■ What is expected ■
Write out all of the data without omission, exactly as shown.

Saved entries
══════════

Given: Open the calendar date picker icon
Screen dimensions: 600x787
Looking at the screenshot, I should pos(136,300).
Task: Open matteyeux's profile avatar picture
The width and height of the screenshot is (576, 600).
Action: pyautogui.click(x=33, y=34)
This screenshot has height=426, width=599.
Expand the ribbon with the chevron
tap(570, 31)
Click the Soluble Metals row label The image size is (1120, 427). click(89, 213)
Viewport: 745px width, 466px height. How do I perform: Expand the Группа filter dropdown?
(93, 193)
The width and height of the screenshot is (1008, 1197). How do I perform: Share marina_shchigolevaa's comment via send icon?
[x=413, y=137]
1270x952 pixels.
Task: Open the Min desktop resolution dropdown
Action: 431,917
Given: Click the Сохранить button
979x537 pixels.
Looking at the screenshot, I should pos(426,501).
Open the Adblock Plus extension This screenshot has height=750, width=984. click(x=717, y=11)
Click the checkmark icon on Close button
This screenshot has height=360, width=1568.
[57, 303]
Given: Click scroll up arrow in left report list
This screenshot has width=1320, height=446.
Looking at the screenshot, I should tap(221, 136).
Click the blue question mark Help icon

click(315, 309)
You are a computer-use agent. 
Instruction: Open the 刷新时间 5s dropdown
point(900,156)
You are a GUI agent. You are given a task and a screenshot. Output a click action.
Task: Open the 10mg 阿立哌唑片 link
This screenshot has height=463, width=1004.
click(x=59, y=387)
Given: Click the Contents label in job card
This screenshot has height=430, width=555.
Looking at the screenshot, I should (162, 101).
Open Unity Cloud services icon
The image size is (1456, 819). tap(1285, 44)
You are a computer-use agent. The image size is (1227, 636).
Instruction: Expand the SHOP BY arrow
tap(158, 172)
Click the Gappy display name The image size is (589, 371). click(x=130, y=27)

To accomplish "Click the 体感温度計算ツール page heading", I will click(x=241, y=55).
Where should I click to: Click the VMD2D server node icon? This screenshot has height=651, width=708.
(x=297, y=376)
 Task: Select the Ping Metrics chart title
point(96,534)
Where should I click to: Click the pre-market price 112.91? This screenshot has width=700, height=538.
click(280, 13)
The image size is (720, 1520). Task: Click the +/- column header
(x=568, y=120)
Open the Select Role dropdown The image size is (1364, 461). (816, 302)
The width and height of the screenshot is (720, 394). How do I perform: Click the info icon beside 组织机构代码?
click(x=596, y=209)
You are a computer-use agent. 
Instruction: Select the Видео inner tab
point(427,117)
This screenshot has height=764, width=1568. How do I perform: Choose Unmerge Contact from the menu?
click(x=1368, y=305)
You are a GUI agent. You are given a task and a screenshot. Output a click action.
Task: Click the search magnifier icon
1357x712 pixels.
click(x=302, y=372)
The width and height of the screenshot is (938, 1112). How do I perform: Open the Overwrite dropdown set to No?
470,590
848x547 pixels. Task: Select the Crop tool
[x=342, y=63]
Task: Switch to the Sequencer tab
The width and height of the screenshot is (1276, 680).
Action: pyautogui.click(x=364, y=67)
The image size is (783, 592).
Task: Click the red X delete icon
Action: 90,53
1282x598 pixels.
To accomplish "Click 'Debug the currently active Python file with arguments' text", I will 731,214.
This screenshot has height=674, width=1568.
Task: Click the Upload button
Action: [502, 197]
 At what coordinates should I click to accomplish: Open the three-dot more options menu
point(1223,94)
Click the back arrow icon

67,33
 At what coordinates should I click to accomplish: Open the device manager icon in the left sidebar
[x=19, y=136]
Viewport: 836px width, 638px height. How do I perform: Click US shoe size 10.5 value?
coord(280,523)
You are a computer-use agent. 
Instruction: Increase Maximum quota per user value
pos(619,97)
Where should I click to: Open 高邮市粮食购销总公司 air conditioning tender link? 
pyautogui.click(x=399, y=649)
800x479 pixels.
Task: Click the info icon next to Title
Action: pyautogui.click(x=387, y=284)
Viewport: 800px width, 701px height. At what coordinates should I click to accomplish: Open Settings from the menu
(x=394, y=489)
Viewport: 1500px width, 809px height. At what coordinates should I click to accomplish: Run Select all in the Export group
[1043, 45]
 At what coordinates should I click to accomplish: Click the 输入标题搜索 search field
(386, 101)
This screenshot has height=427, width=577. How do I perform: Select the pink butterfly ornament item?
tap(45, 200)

══════════

■ Task solution ■
Given: Open the calendar date picker icon
Screen dimensions: 600x787
Looking at the screenshot, I should pos(136,300).
Task: Open matteyeux's profile avatar picture
The width and height of the screenshot is (576, 600).
Action: pyautogui.click(x=33, y=34)
This screenshot has height=426, width=599.
Expand the ribbon with the chevron
tap(570, 31)
Click the Soluble Metals row label The image size is (1120, 427). click(89, 213)
Viewport: 745px width, 466px height. How do I perform: Expand the Группа filter dropdown?
(93, 193)
The width and height of the screenshot is (1008, 1197). How do I perform: Share marina_shchigolevaa's comment via send icon?
[x=413, y=137]
1270x952 pixels.
Task: Open the Min desktop resolution dropdown
Action: 431,917
Given: Click the Сохранить button
979x537 pixels.
Looking at the screenshot, I should pos(426,501).
Open the Adblock Plus extension This screenshot has height=750, width=984. click(x=717, y=11)
Click the checkmark icon on Close button
This screenshot has height=360, width=1568.
[57, 303]
Given: Click scroll up arrow in left report list
This screenshot has width=1320, height=446.
Looking at the screenshot, I should tap(221, 136).
Click the blue question mark Help icon

click(315, 309)
You are a computer-use agent. 
Instruction: Open the 刷新时间 5s dropdown
point(900,156)
You are a GUI agent. You are given a task and a screenshot. Output a click action.
Task: Open the 10mg 阿立哌唑片 link
This screenshot has height=463, width=1004.
click(x=59, y=387)
Given: Click the Contents label in job card
This screenshot has height=430, width=555.
Looking at the screenshot, I should (162, 101).
Open Unity Cloud services icon
The image size is (1456, 819). tap(1285, 44)
You are a computer-use agent. The image size is (1227, 636).
Instruction: Expand the SHOP BY arrow
tap(158, 172)
Click the Gappy display name The image size is (589, 371). click(x=130, y=27)

To accomplish "Click the 体感温度計算ツール page heading", I will click(x=241, y=55).
Where should I click to: Click the VMD2D server node icon? This screenshot has height=651, width=708.
(x=297, y=376)
 Task: Select the Ping Metrics chart title
point(96,534)
Where should I click to: Click the pre-market price 112.91? This screenshot has width=700, height=538.
click(280, 13)
The image size is (720, 1520). Task: Click the +/- column header
(x=568, y=120)
Open the Select Role dropdown The image size is (1364, 461). (816, 302)
The width and height of the screenshot is (720, 394). How do I perform: Click the info icon beside 组织机构代码?
click(x=596, y=209)
You are a computer-use agent. 
Instruction: Select the Видео inner tab
point(427,117)
This screenshot has height=764, width=1568. How do I perform: Choose Unmerge Contact from the menu?
click(x=1368, y=305)
You are a GUI agent. You are given a task and a screenshot. Output a click action.
Task: Click the search magnifier icon
1357x712 pixels.
click(x=302, y=372)
The width and height of the screenshot is (938, 1112). How do I perform: Open the Overwrite dropdown set to No?
470,590
848x547 pixels. Task: Select the Crop tool
[x=342, y=63]
Task: Switch to the Sequencer tab
The width and height of the screenshot is (1276, 680).
Action: pyautogui.click(x=364, y=67)
The image size is (783, 592).
Task: Click the red X delete icon
Action: 90,53
1282x598 pixels.
To accomplish "Click 'Debug the currently active Python file with arguments' text", I will 731,214.
This screenshot has height=674, width=1568.
Task: Click the Upload button
Action: [502, 197]
 At what coordinates should I click to accomplish: Open the three-dot more options menu
point(1223,94)
Click the back arrow icon

67,33
 At what coordinates should I click to accomplish: Open the device manager icon in the left sidebar
[x=19, y=136]
Viewport: 836px width, 638px height. How do I perform: Click US shoe size 10.5 value?
coord(280,523)
You are a computer-use agent. 
Instruction: Increase Maximum quota per user value
pos(619,97)
Where should I click to: Open 高邮市粮食购销总公司 air conditioning tender link? 
pyautogui.click(x=399, y=649)
800x479 pixels.
Task: Click the info icon next to Title
Action: pyautogui.click(x=387, y=284)
Viewport: 800px width, 701px height. At what coordinates should I click to accomplish: Open Settings from the menu
(x=394, y=489)
Viewport: 1500px width, 809px height. At what coordinates should I click to accomplish: Run Select all in the Export group
[1043, 45]
 At what coordinates should I click to accomplish: Click the 输入标题搜索 search field
(386, 101)
This screenshot has height=427, width=577. How do I perform: Select the pink butterfly ornament item?
tap(45, 200)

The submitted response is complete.